**WHAT IS BEING ASKED:**
Copy out everything from the line containing "You are a computer-use agent. The" down to the end of the items as a numbered list. Skip blank lines and leave out the pictures.

## Start DATA ENTRIES

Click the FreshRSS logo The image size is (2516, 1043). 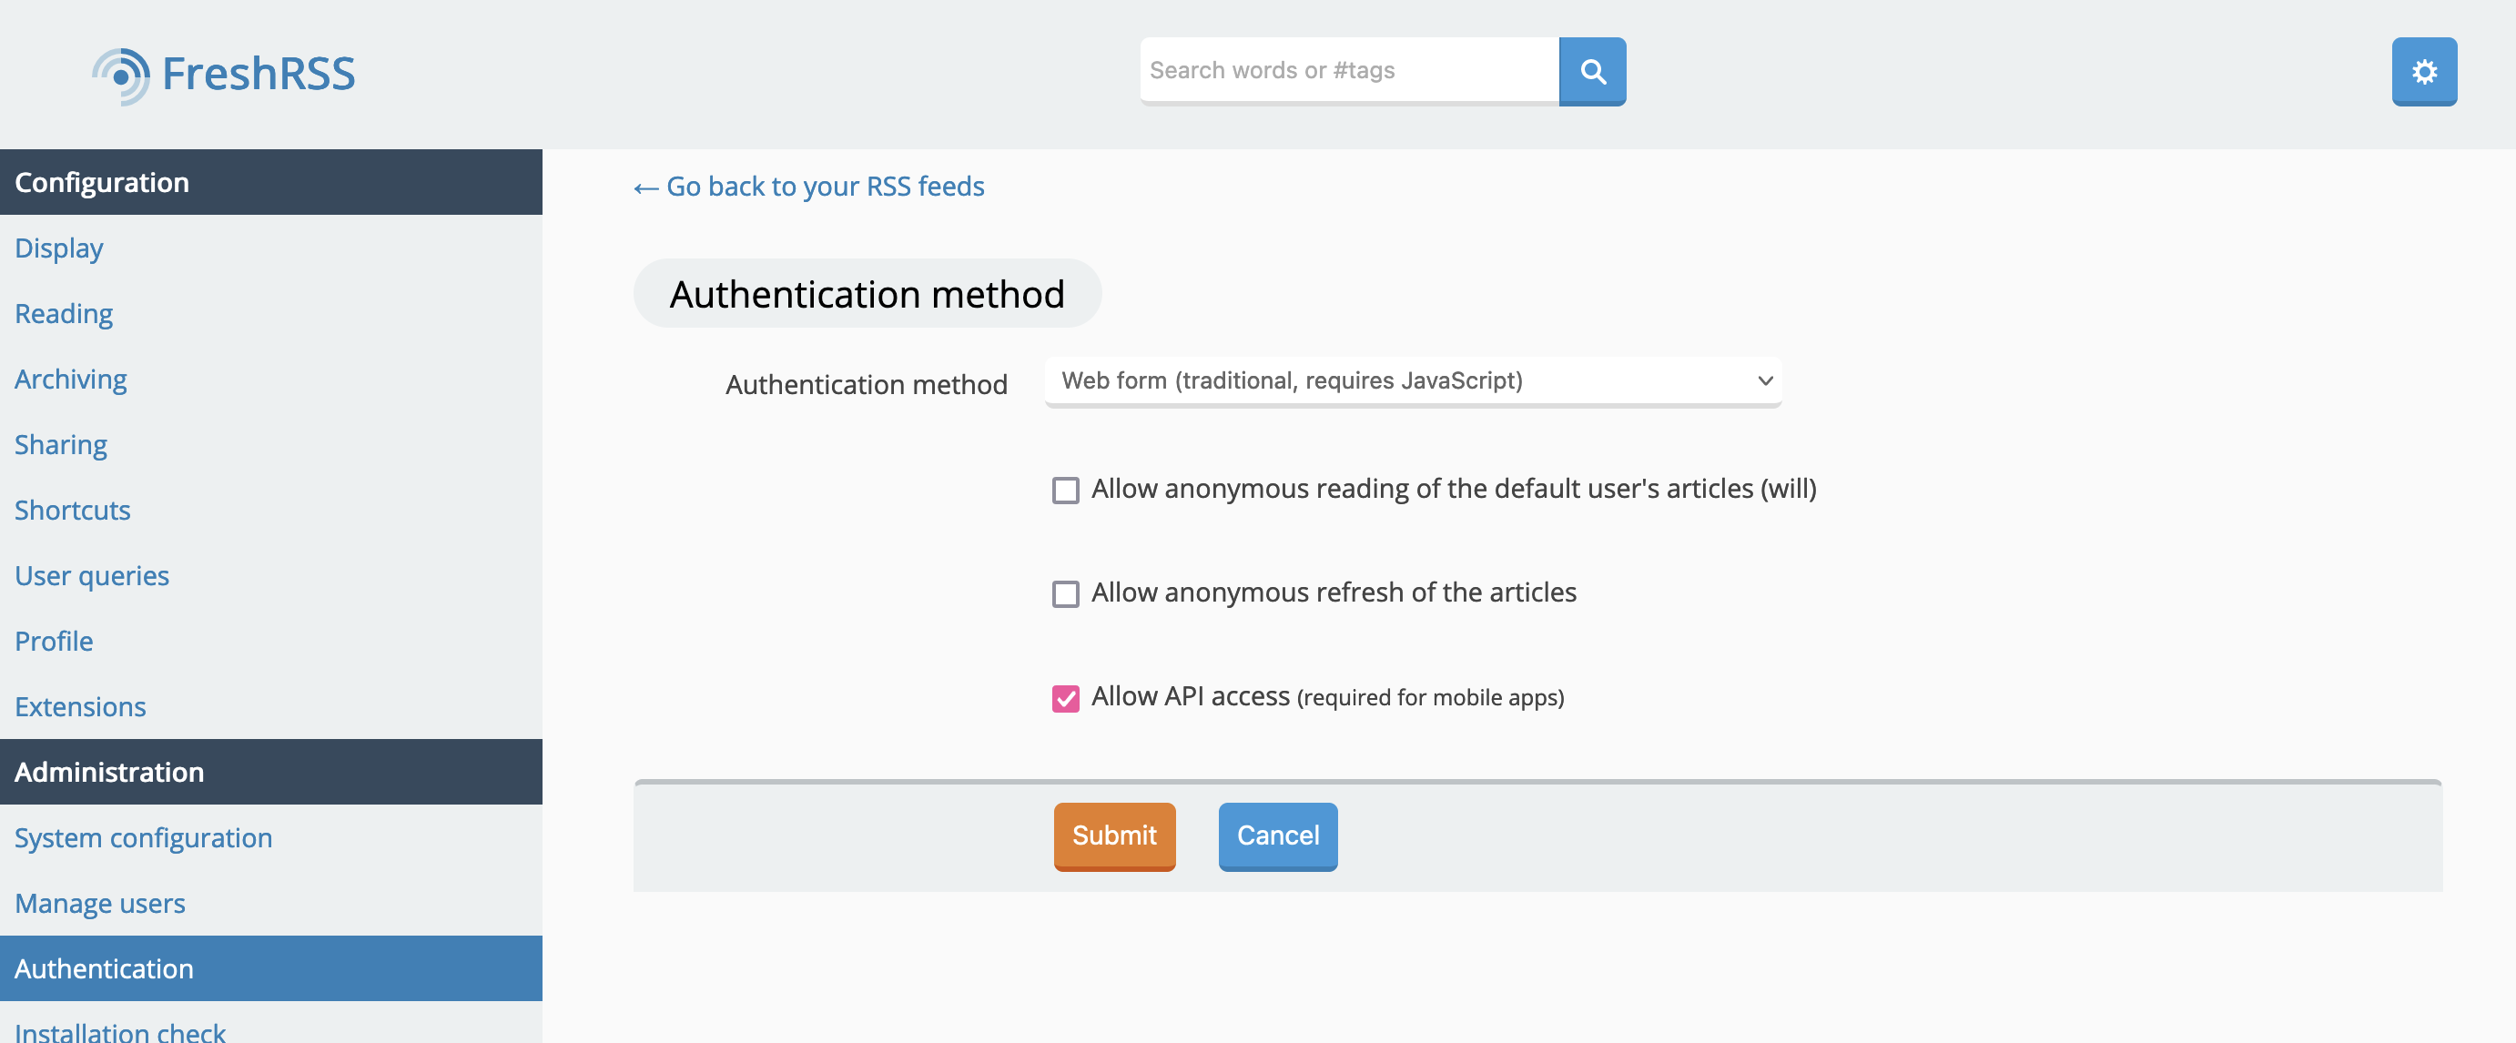coord(223,71)
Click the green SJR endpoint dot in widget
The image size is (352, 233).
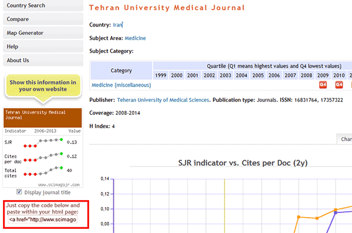coord(61,139)
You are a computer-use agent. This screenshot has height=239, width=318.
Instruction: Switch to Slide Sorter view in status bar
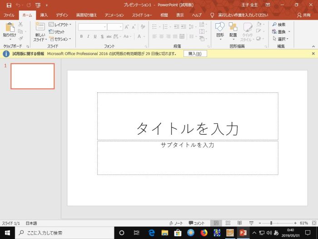coord(227,223)
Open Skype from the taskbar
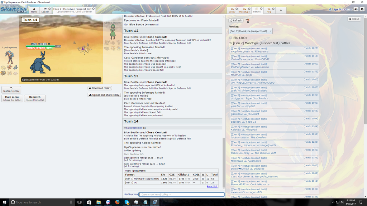Screen dimensions: 367x206 pyautogui.click(x=127, y=202)
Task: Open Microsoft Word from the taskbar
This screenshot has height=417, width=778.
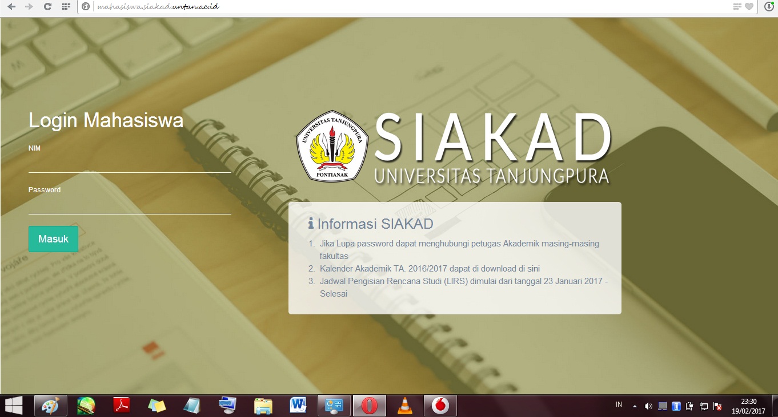Action: pyautogui.click(x=298, y=406)
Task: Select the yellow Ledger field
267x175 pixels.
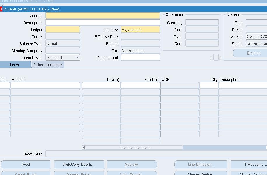Action: [63, 30]

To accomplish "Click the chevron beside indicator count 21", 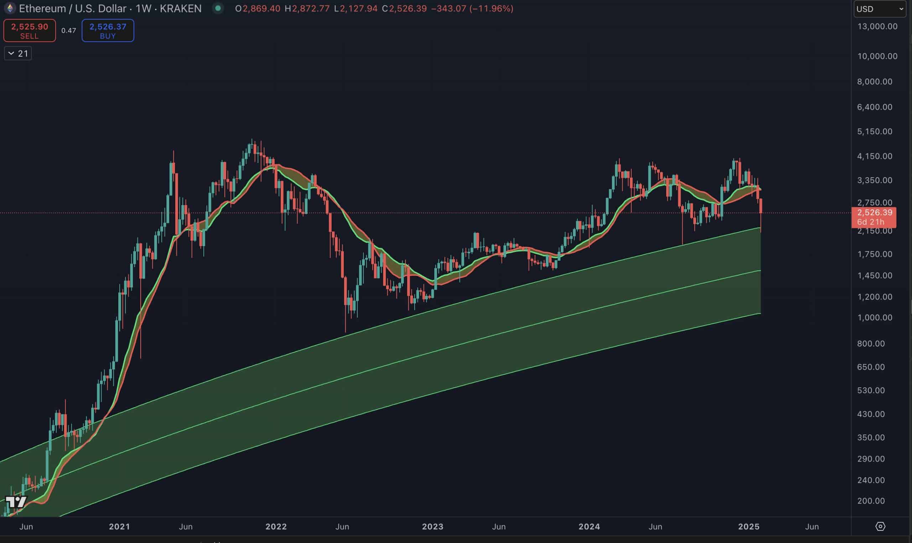I will pyautogui.click(x=11, y=53).
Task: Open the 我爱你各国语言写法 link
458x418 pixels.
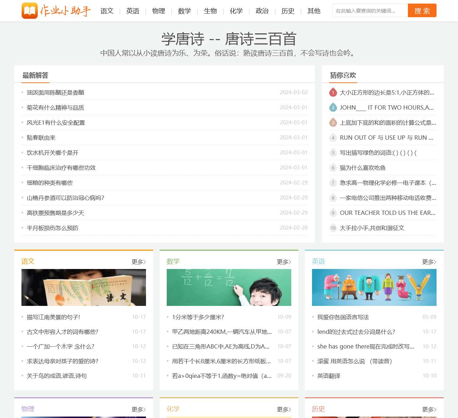Action: [343, 317]
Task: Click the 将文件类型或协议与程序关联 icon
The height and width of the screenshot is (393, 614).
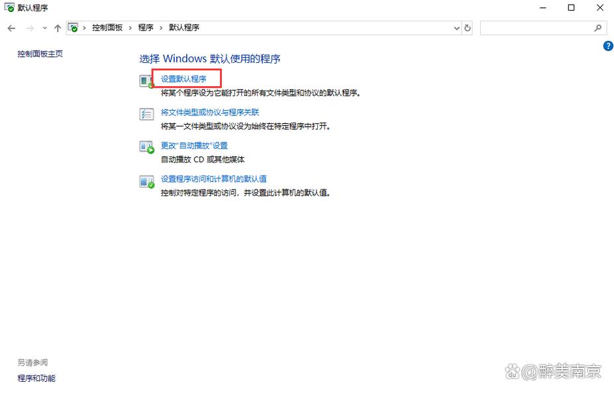Action: coord(146,113)
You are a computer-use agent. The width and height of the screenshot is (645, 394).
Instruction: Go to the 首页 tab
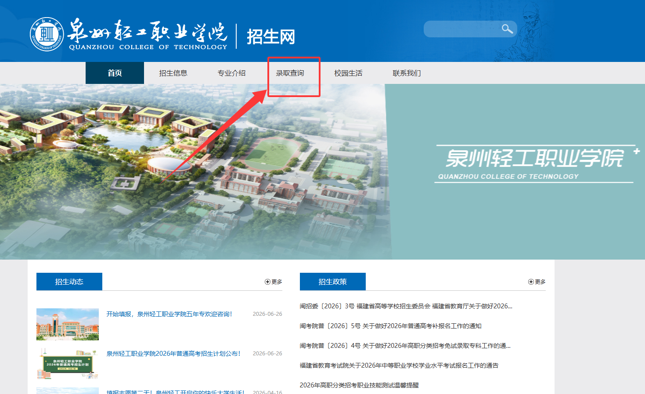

## End DATA ENTRIES

**WRITTEN SOLUTION:**
1. You are a computer-use agent. The width and height of the screenshot is (645, 394).
2. Instruction: Go to the 首页 tab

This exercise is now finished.